## Your instructions
Begin with the line that holds "The height and" and retype through the last line of the listing below, exactly; pictures are not part of the copy.
Given data Start Marker
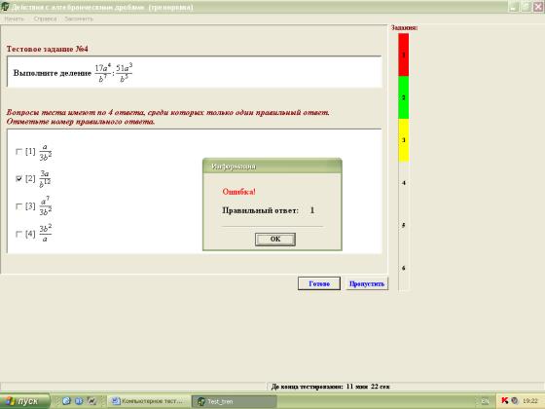Select yellow task 3 progress segment
This screenshot has height=409, width=545.
(403, 140)
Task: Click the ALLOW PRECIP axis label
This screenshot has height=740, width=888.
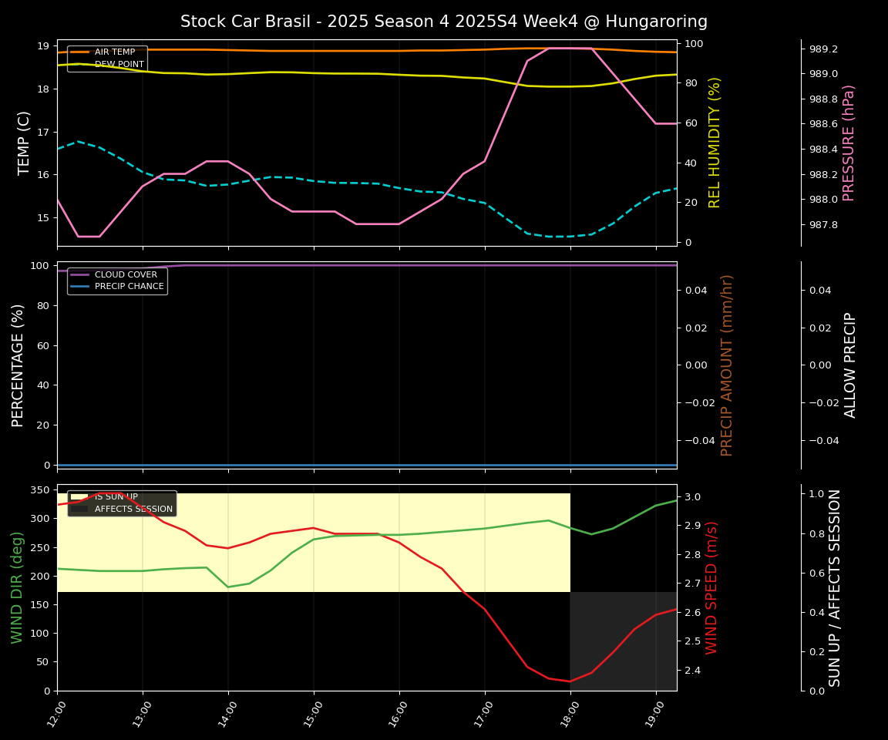Action: pyautogui.click(x=850, y=365)
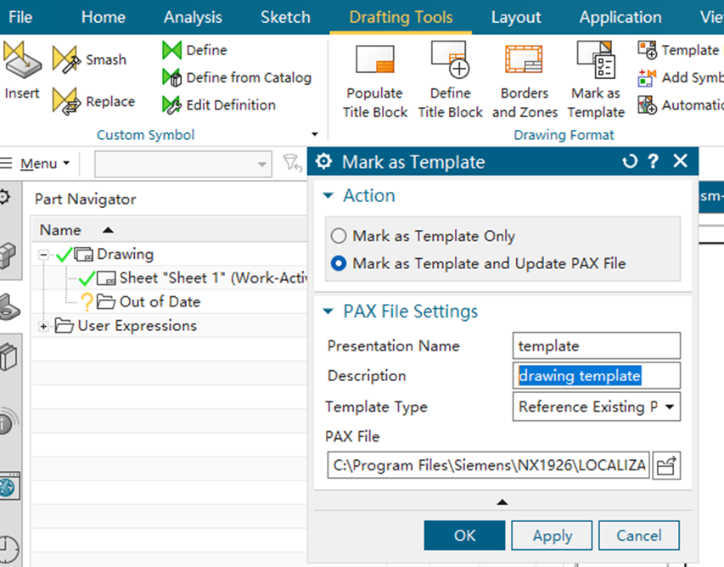Click the Populate Title Block icon
724x567 pixels.
(x=374, y=61)

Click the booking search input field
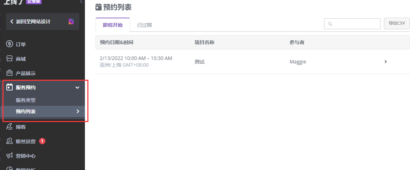(x=352, y=24)
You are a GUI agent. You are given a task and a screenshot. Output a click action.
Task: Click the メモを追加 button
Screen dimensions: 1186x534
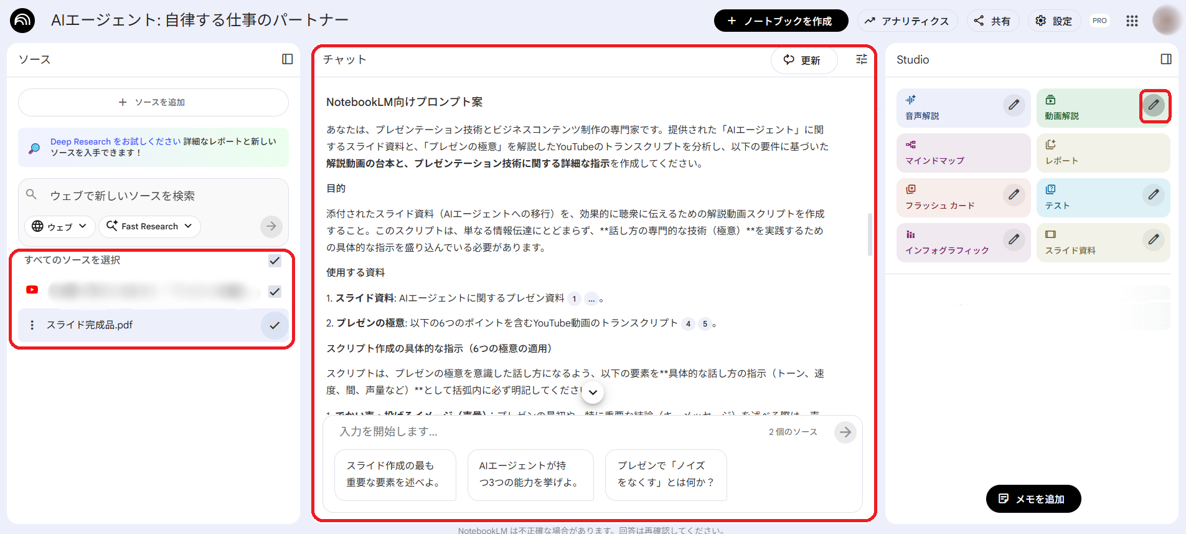pyautogui.click(x=1033, y=498)
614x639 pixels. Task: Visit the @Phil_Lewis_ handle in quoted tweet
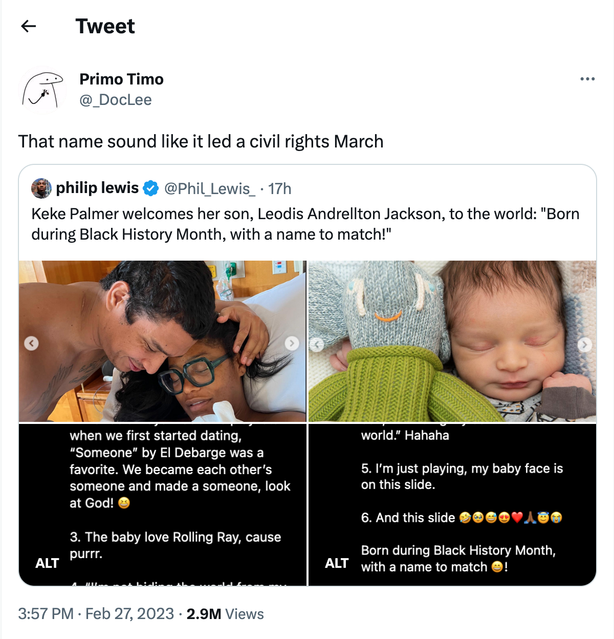[x=209, y=189]
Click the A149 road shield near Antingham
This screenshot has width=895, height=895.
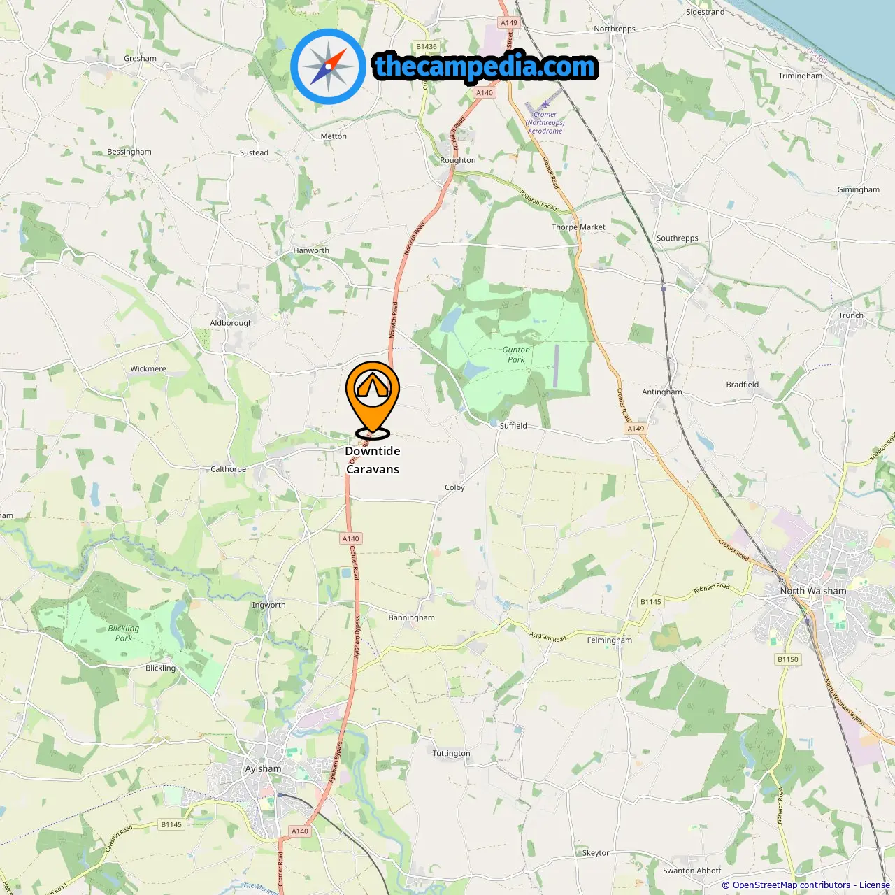coord(636,429)
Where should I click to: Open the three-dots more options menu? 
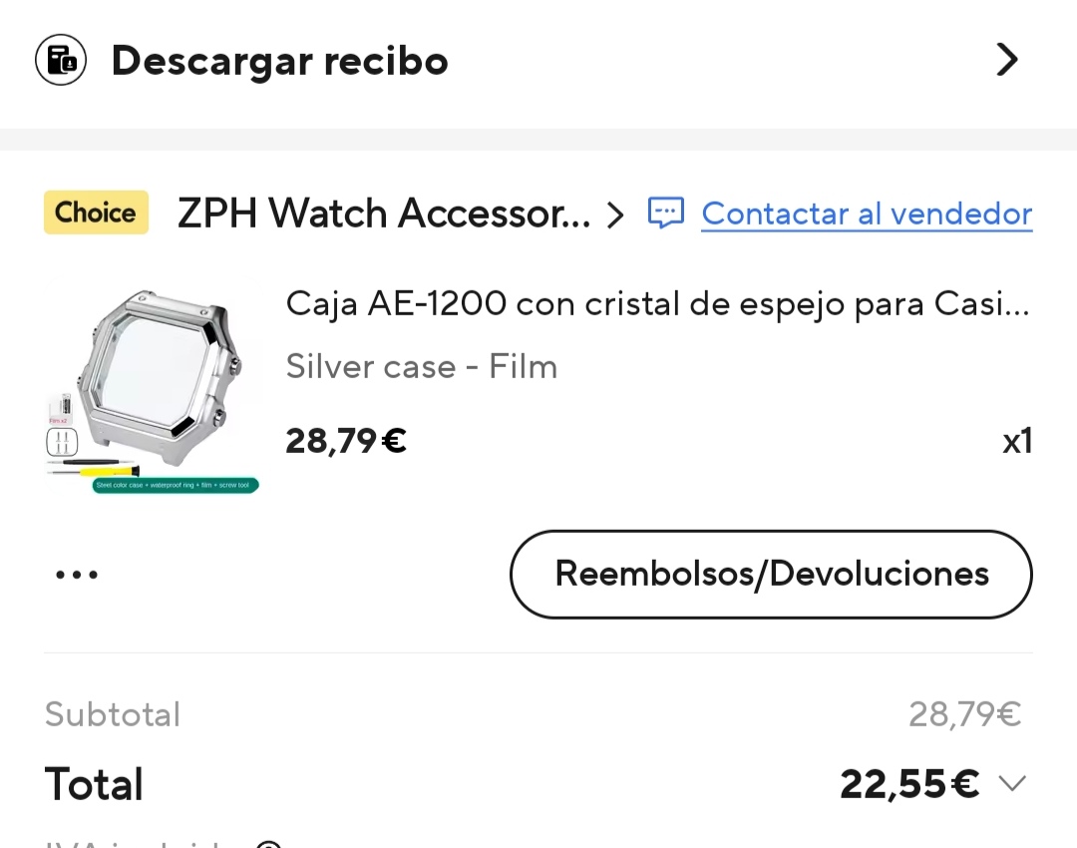77,575

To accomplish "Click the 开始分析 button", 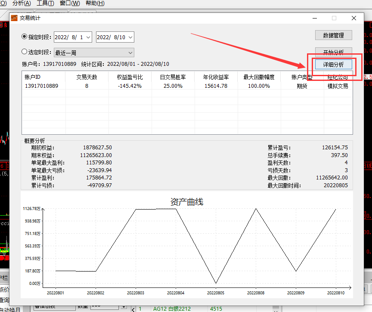I will tap(333, 51).
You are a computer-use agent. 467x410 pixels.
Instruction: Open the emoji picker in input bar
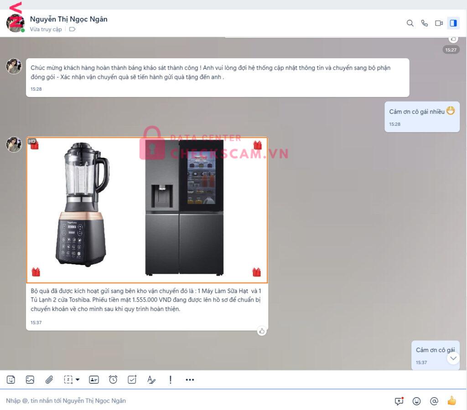416,401
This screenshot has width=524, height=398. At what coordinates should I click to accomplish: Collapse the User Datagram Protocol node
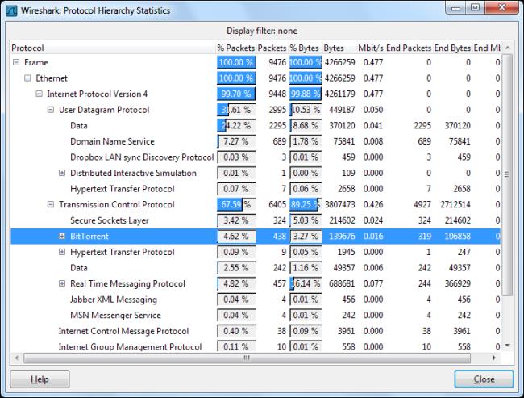pos(51,110)
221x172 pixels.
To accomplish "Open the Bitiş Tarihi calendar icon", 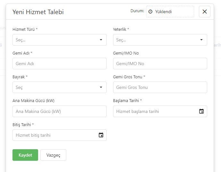I will click(101, 135).
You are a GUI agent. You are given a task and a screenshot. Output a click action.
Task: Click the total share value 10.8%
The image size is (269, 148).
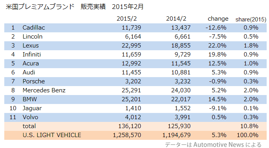(249, 126)
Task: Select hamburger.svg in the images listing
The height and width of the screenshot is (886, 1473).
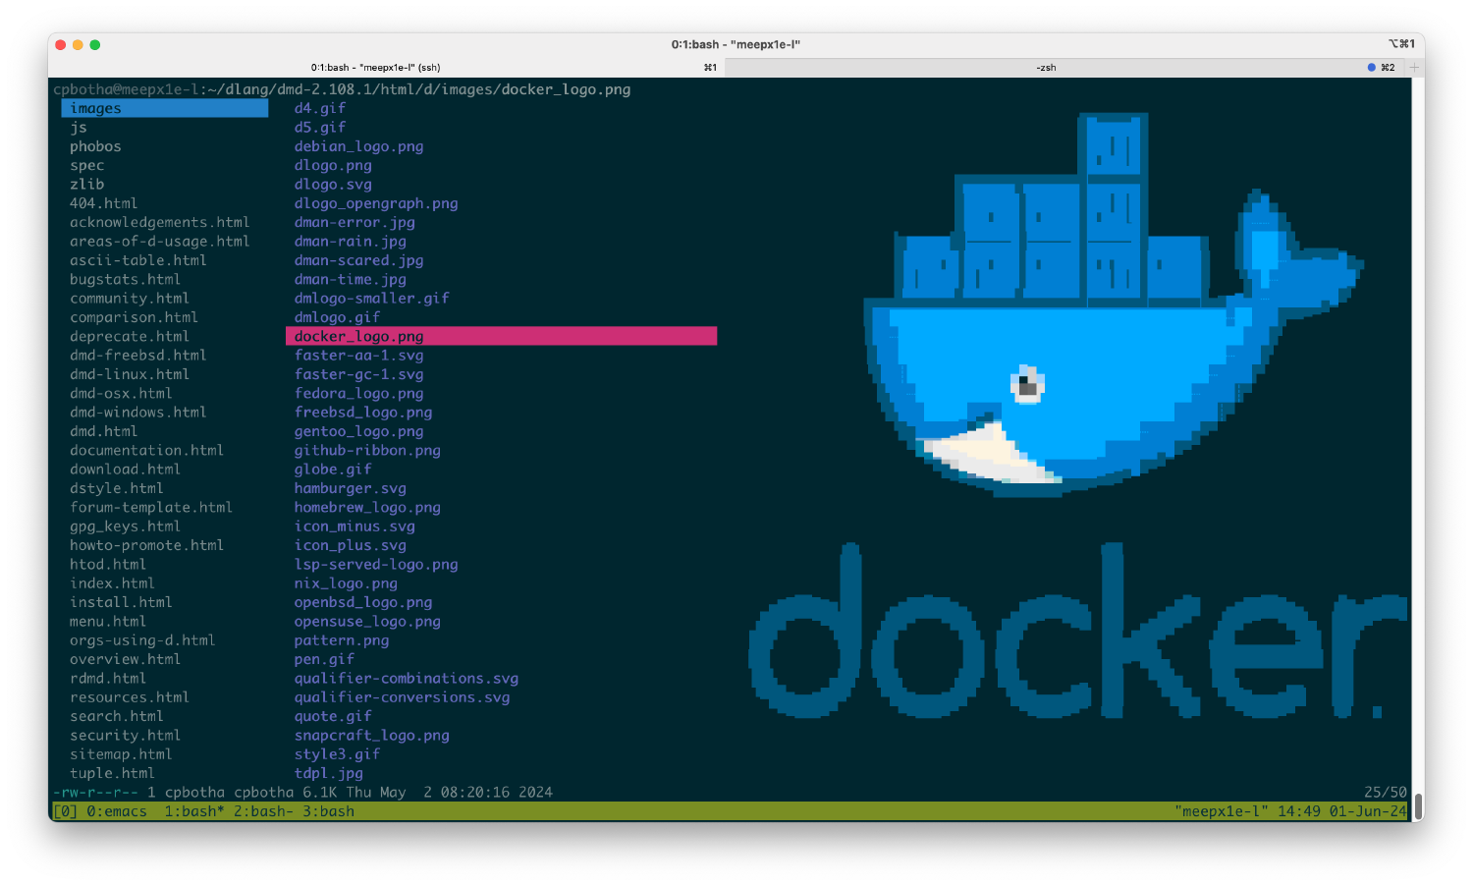Action: pyautogui.click(x=350, y=488)
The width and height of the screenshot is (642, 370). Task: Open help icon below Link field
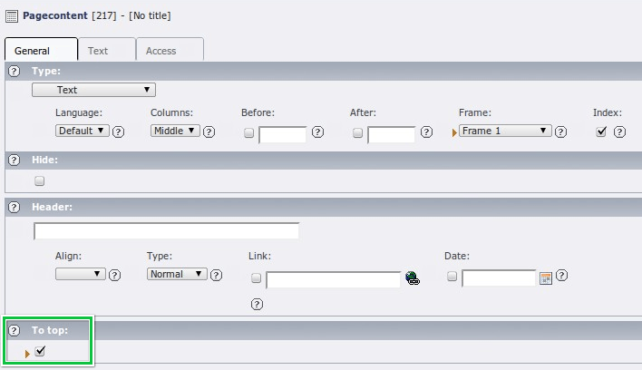tap(257, 304)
Given data End Marker
## Answer to this problem
The height and width of the screenshot is (886, 1473).
Action: pyautogui.click(x=350, y=488)
The width and height of the screenshot is (642, 370). Task: Open help icon below Link field
tap(257, 304)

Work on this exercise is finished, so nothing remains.